My friends, we can never become elevated until we are true to ourselves. We can come here and make brilliant speeches, but our field of duty is elsewhere. Let us go to work—each man in his place, determined to do what he can for himself and his race. Let us try to carry out some of the resolutions which we have made, and are so fond of making. If we do this, friends will spring up in every quarter, and where we least expect them. But we must not rely on them. They cannot elevate us. Whenever the colored man is elevated, it will be by his own exertions. Our friends can do what many of them are nobly doing, assist us to remove the obstacles which prevent our elevation, and stimulate the worthy to persevere.
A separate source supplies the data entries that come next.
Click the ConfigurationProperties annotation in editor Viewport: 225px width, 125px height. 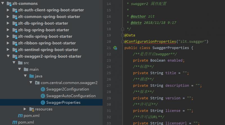click(x=151, y=42)

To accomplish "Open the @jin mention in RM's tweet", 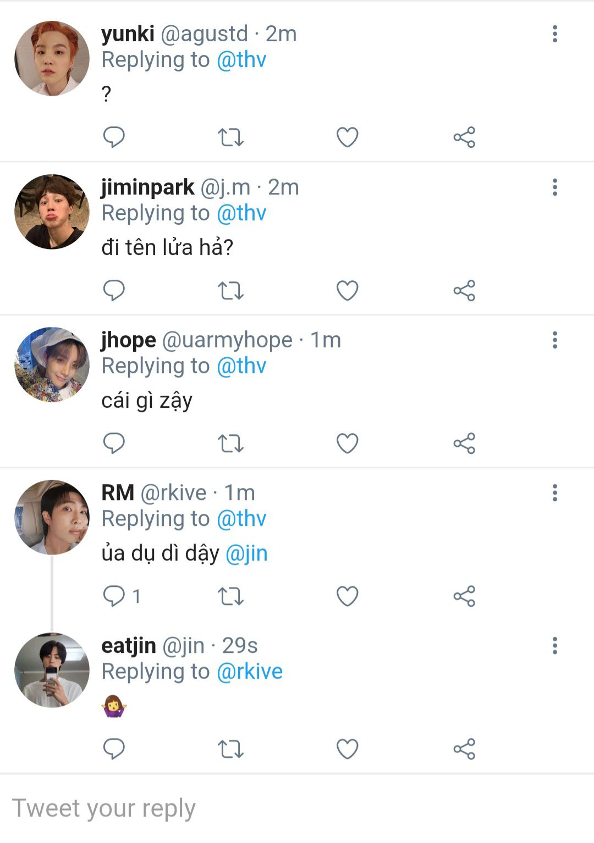I will coord(246,553).
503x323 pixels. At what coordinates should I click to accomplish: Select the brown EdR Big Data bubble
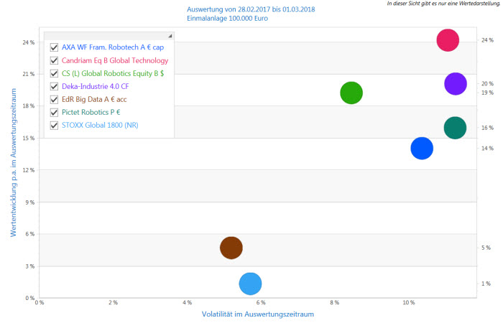pyautogui.click(x=231, y=248)
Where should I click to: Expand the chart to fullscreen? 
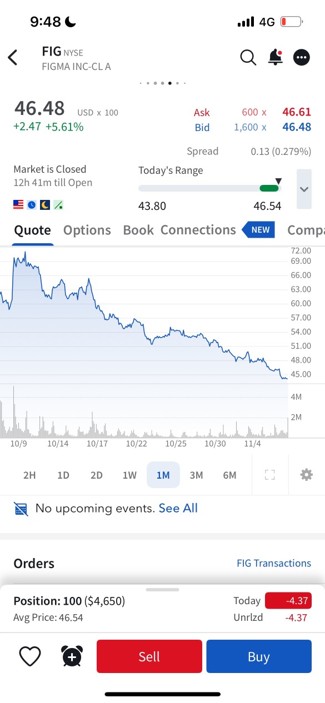coord(269,475)
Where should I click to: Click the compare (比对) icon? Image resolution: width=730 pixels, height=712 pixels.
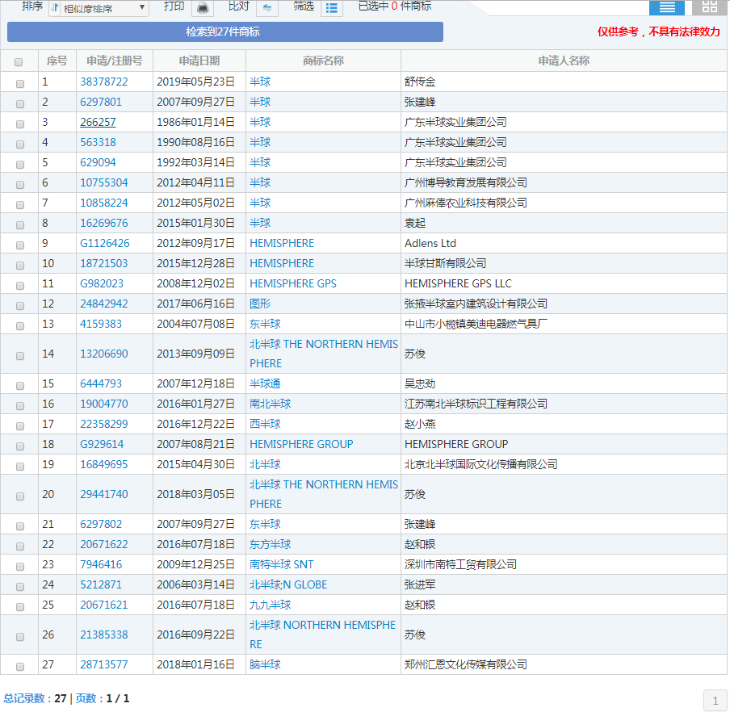click(x=267, y=7)
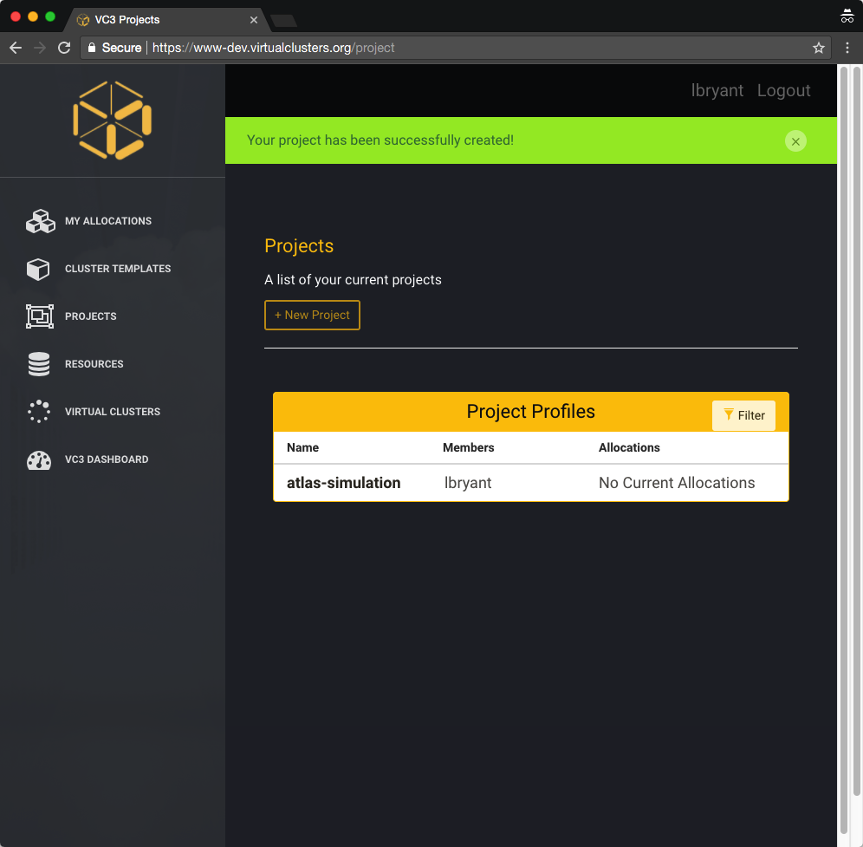Click the Cluster Templates box icon
Viewport: 863px width, 847px height.
tap(38, 269)
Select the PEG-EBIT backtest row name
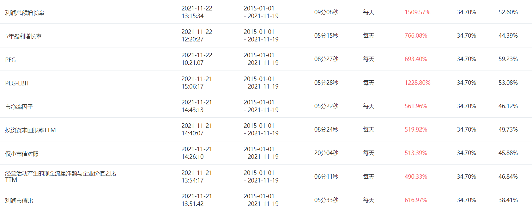 17,83
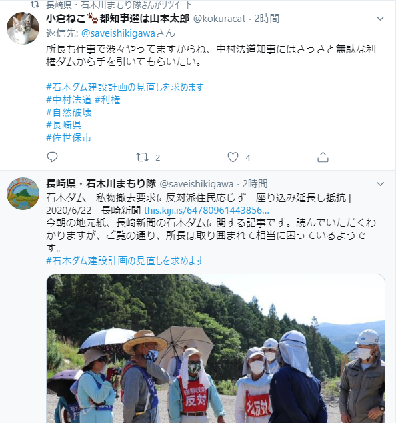Open the protest photo in the tweet
The width and height of the screenshot is (396, 423).
[x=216, y=348]
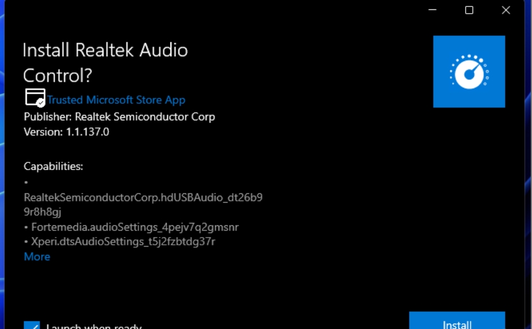Click the desktop background right of dialog
Screen dimensions: 532x329
528,178
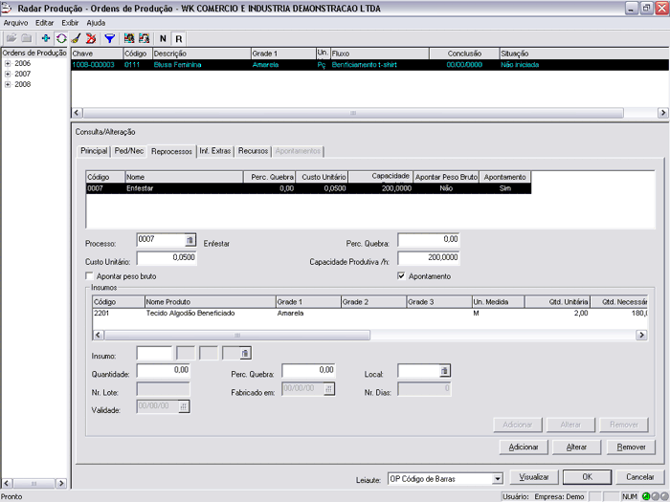Click the paintbrush icon in the toolbar

pyautogui.click(x=76, y=38)
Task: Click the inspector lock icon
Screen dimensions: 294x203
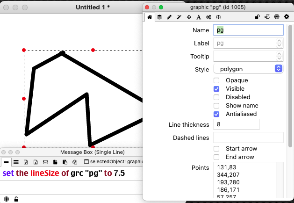Action: (x=257, y=17)
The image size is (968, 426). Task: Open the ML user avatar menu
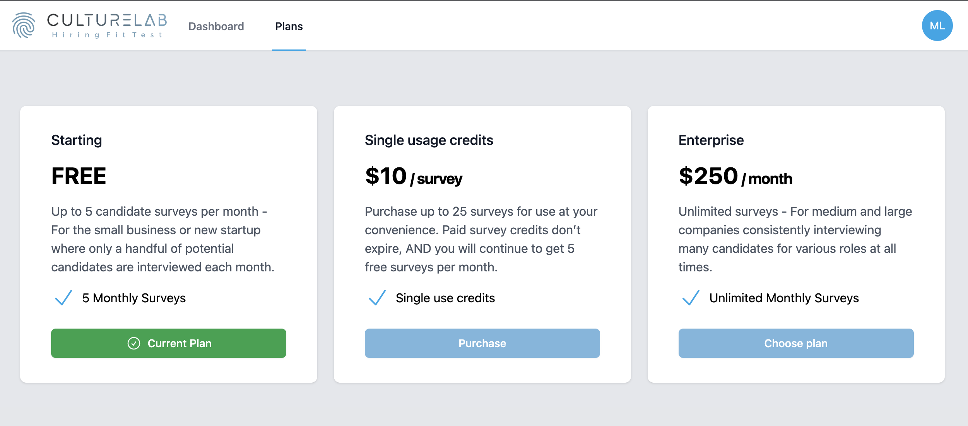(937, 26)
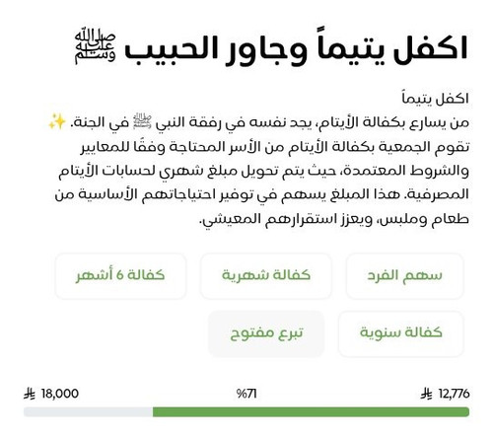493x440 pixels.
Task: Click the اكفل يتيماً subtitle text
Action: (x=436, y=99)
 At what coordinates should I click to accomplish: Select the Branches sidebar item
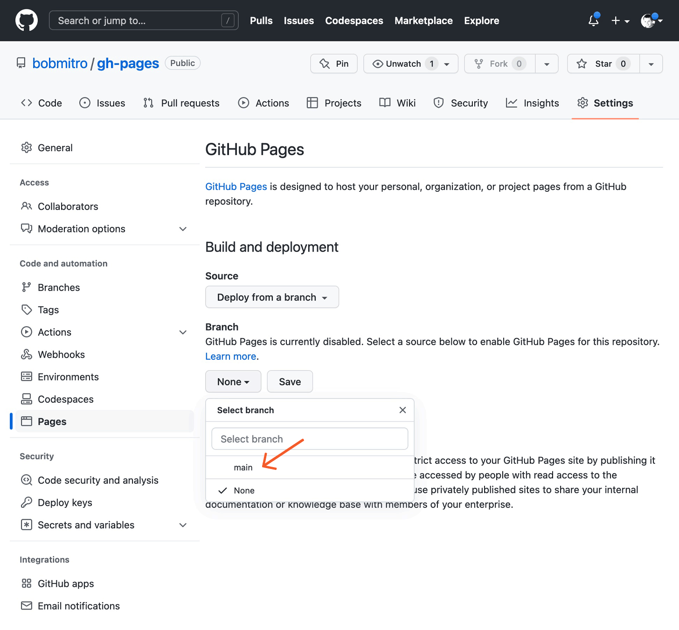click(x=59, y=287)
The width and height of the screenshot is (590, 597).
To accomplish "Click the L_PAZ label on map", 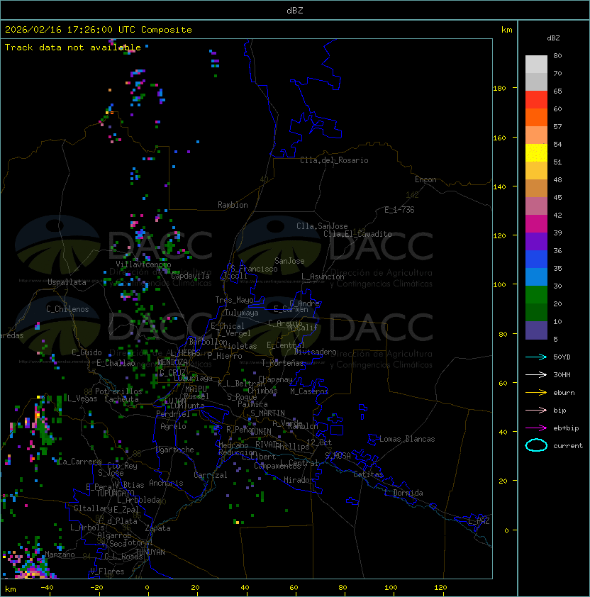I will [479, 521].
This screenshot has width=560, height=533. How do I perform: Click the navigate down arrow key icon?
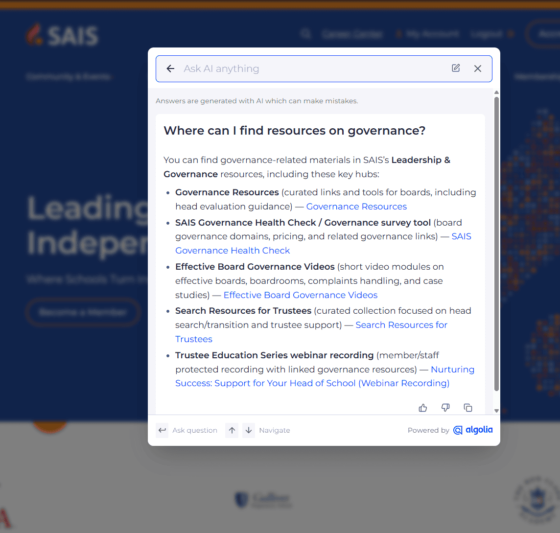pos(249,430)
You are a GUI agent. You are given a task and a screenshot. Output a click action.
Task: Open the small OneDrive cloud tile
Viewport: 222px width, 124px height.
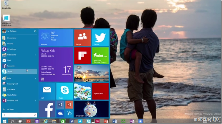tap(60, 113)
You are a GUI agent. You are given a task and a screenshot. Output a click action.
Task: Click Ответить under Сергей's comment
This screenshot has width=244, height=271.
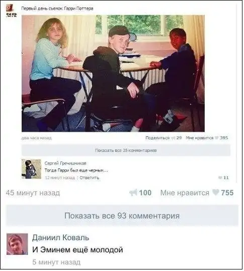90,178
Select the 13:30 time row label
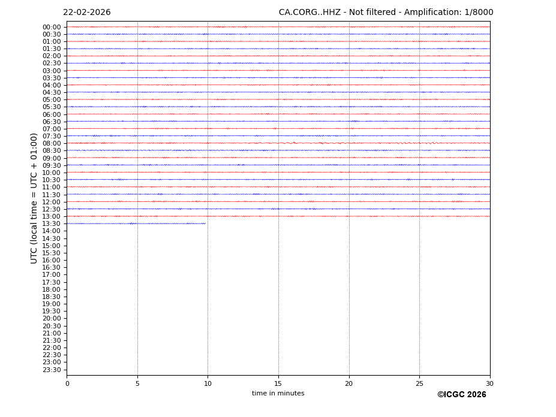 (x=52, y=224)
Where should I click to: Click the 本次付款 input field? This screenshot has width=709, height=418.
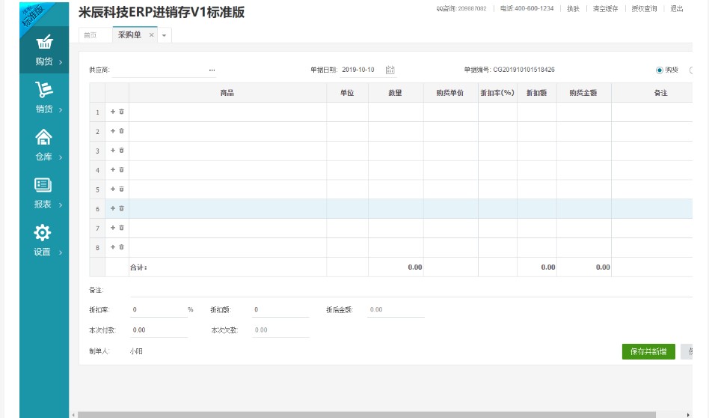tap(157, 330)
The colored man who, by dint of perseverance and industry, educates and elevates himself, prepares the way for others, gives character to the race, and hastens the day of general emancipation. While the negro who hangs around the corners of the streets, or lives in the grog-shops or by gambling, or who has no higher ambition than to serve, is by his vocation forging fetters for the slave, and is “to all intents and purposes” a curse to his race. It is true, considering the circumstances under which we have been placed by our white neighbors, we have a right to ask them not only to cease to oppress us, but to give us that encourage-ment which our talents and industry may merit. When this is done, they will see our minds expand, and our pockets filled with rocks. How very few colored men are encouraged in their trades or business! Our young men see this, and become disheartened. In this country, where money is the great sympathetic nerve which ramifies society, and has a ganglia in every man’s pocket, a man is respected in proportion to his success in business. When the avenues to wealth are opened to us, we will then become educated and wealthy, and then the roughest looking colored man that you ever saw, or ever will see, will be pleasanter than the harmonies of Orpheus, and black will be a very pretty color. It will make our jargon, wit—our words, oracles; flattery will then take the place of slander, and you will find no prejudice in the Yankee whatever. We do not expect to occupy a much better position than we now do, until we shall have our educated and wealthy men, who can wield a power that cannot be misunderstood. Then, and not till then, will the tongue of slander be silenced, and the lip of prejudice sealed. Then, and not till then, will we be able to enjoy true equality, which can exist only among peers.